The situation in Iraq is just flat bad, and there's no point trying to sugar coat any of it. All we can do is wait and see how things break.
Update: That said, it is important to note (as the Post does) that this marks the distance the country has come since 2004. There would have been absolutely no way, during that earlier crisis, for the American military to step back and let Iraqi forces take the lead in restoring order.
Side note: this current crisis might be easier to deal with if, during that one, Sadr had been dealt with in a more permanent manner. (Say, by having the original arrest warrant against him for murder served.) He always managed to back down at just the right moment to preserve his options and keep himself in play, and he's never been anything but an enormously destabilizing influence.
Update: Compare the Post's reporting to this hyper-descriptive wording from the Times, which seems to me to leave the conventions of calm, objective news reporting behind in the first sentence:
After a day of violence so raw and so personal, Iraqis woke on Thursday morning to a tense new world in which, it seemed, anything was possible.
Only in paragraphs 12, 13, and 14 do we get this:
Still, the neighborhood itself did not divide along sectarian lines: Shiite residents also condemned Wednesday's assaults. Neighborhoods all over Baghdad reported similar camaraderie.
"As a Shiite, I do not accept this," said Saadiya Salim, a 50-year-old homemaker. "These acts will lead to violence, because the Sunnis will attack" Shiite mosques.
As the afternoon dragged on and law enforcers were nowhere to be seen, neighborhoods seemed to shrink into themselves, setting up makeshift roadblocks out of the trunks of palm trees and, pieces of castaway metal stoves.
It's clear that Shia restraint is barely holding, but this observation is important:
Many Shiites condemned Wednesday's violence, while at the same time acknowledging that their sect had been responsible for it.


In an interview on NPR, a Sunni politician said that Iran was responsible for the Golden Dome bombing.
The bombing was directed right at Sadr and Mahdi army, and Sadr directed the calls for revenge at the U.S. Who would want this?
Posted by: biwah | February 24, 2006 at 11:38 AM
Should we read anything into the fact that sadr was out of the country when this happened.
Posted by: davod | February 24, 2006 at 07:43 PM
While your choice of contrasting articles accentuates it, still it reaffirms my general opinion after years of reading that the NYT's is now more the Institute for Budding Novelists than it is The Newspaper of Record.
Posted by: Dusty | February 26, 2006 at 05:45 PM
Sadr may be an "enormously destabilizing influence" in your eyes, but he is quite popular in Iraq.
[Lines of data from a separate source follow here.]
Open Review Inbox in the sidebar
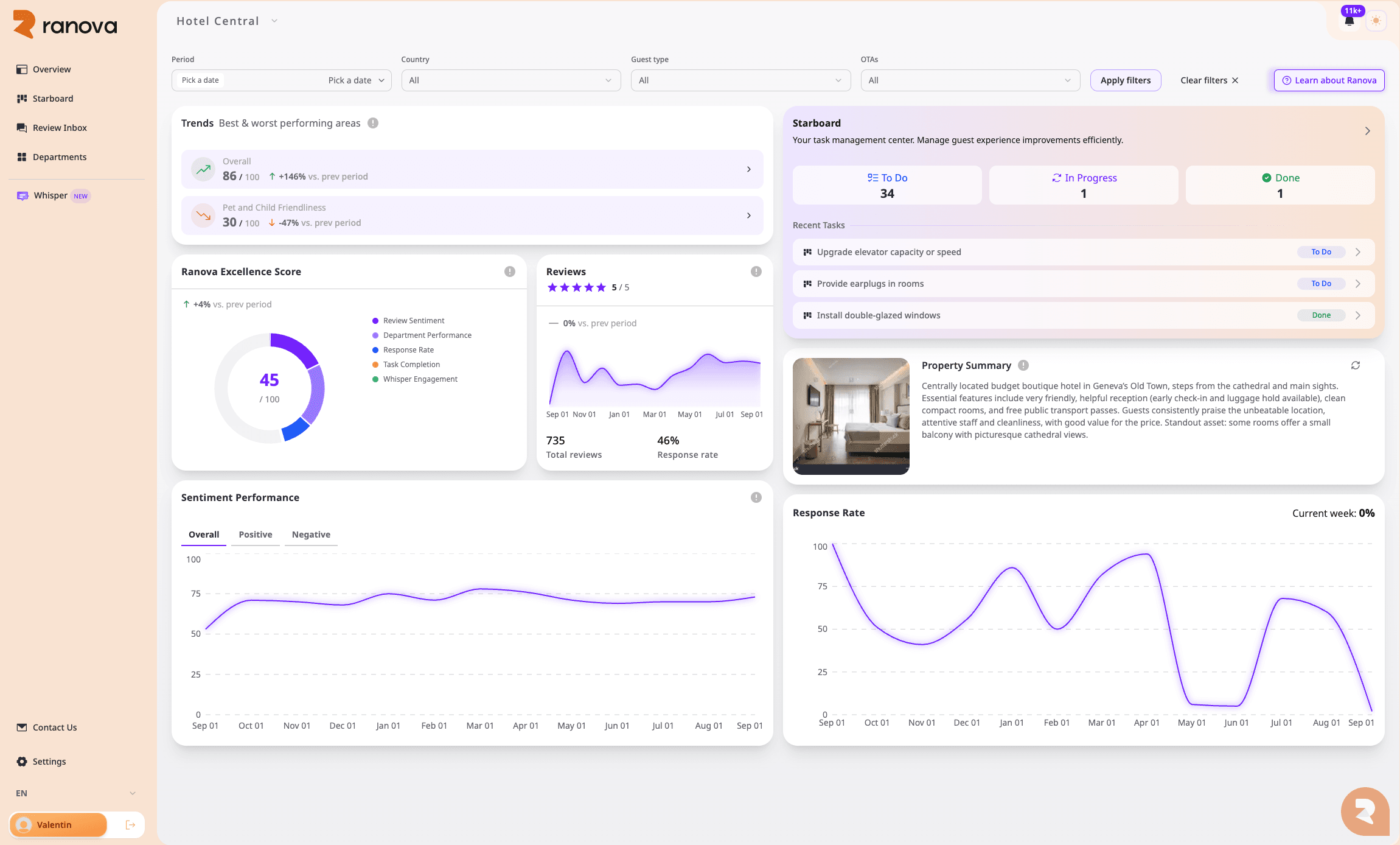The height and width of the screenshot is (845, 1400). point(60,128)
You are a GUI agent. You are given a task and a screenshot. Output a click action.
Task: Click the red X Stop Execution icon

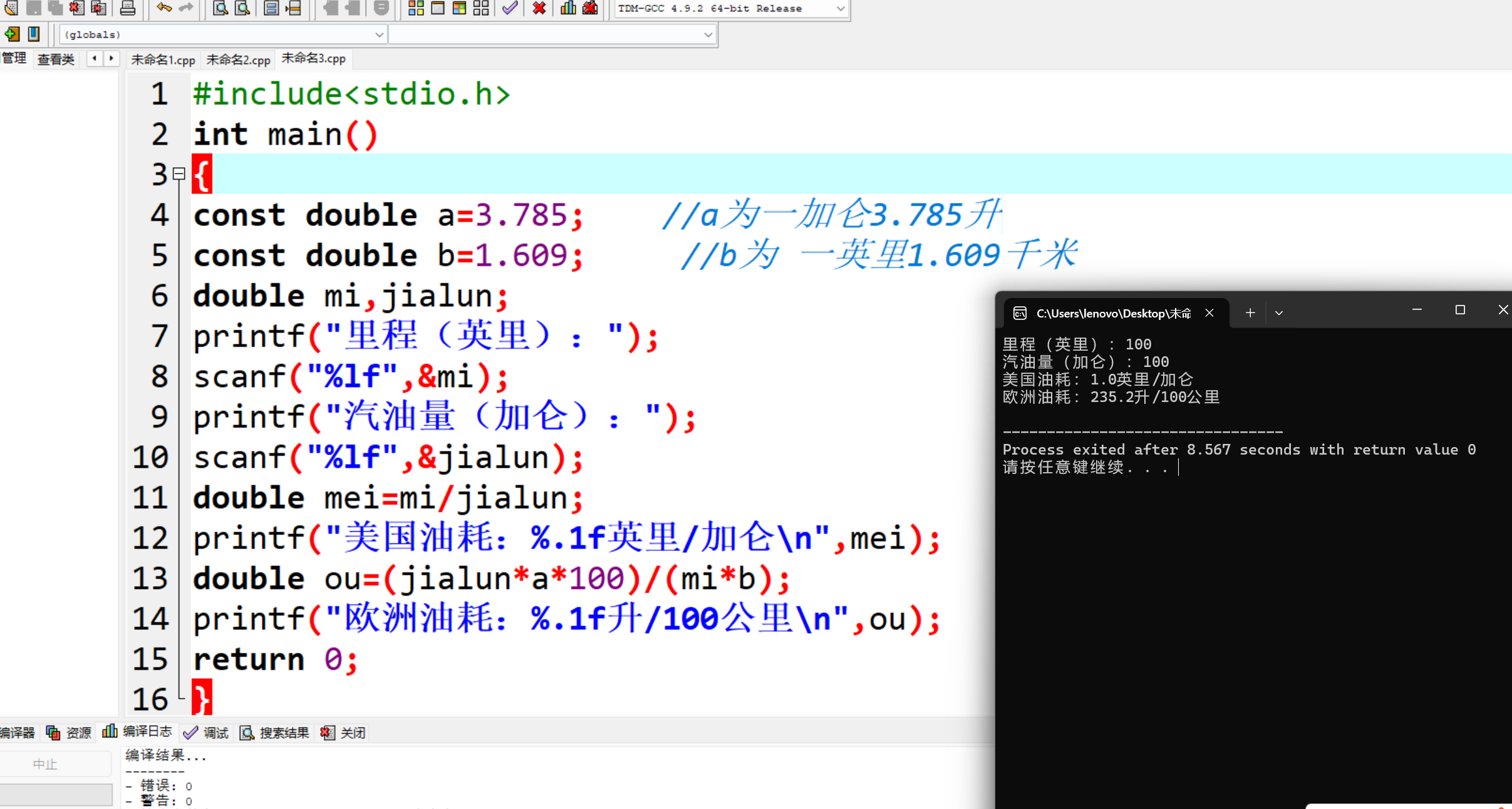tap(539, 8)
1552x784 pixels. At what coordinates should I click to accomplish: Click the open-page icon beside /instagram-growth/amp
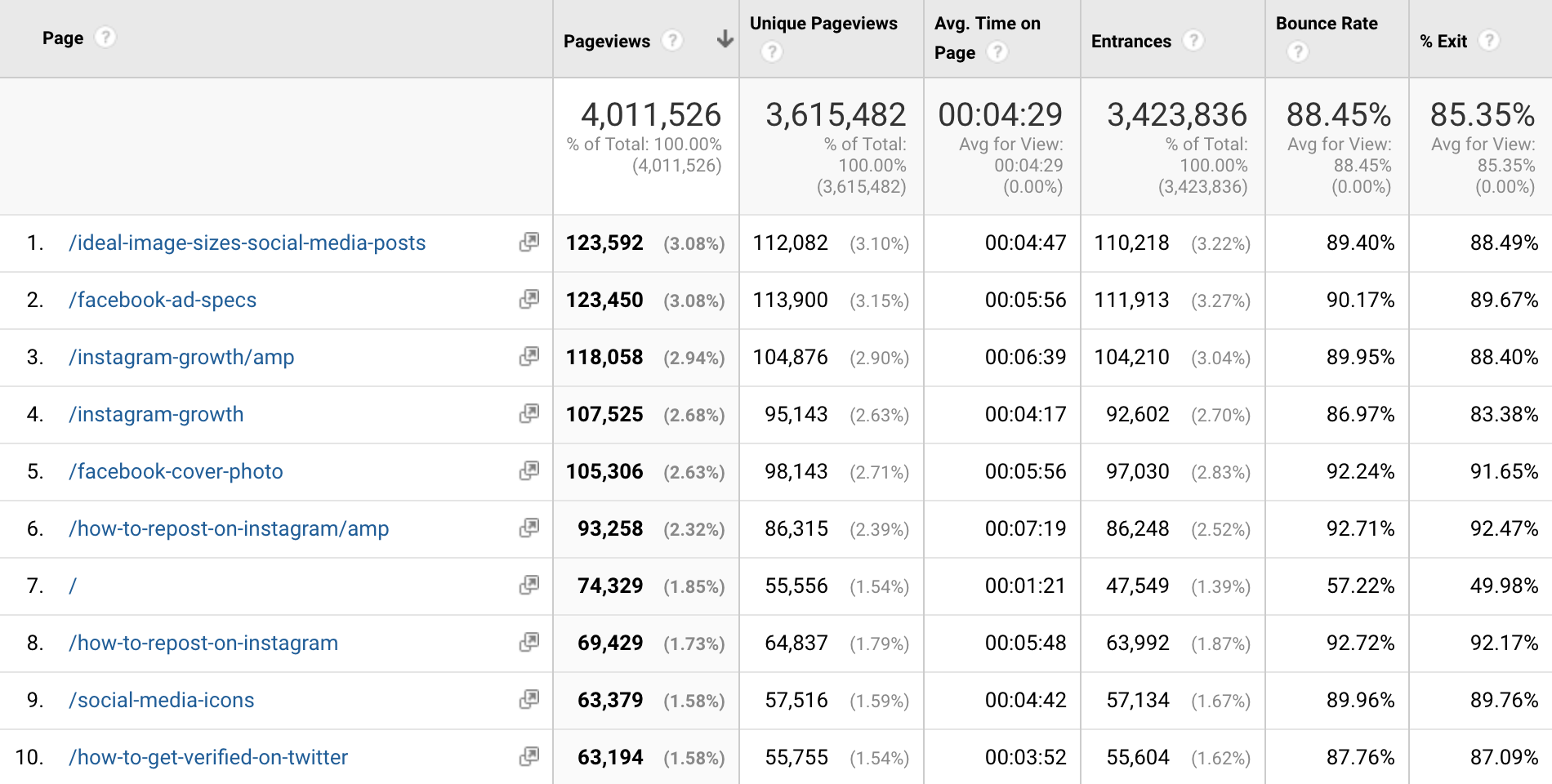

If the US forces arrest him, a large part of the country will errupt.
Sadr was out of the country because he is visiting the neighboring countries. This is a pretty common thing for elected politicians to do after they come to power. And he does have power in Iraq. Not as much as Sistani, but he is probably in second place.
Freedom and democracy means you elect your leaders by popular vote and foreign country butt the hell out.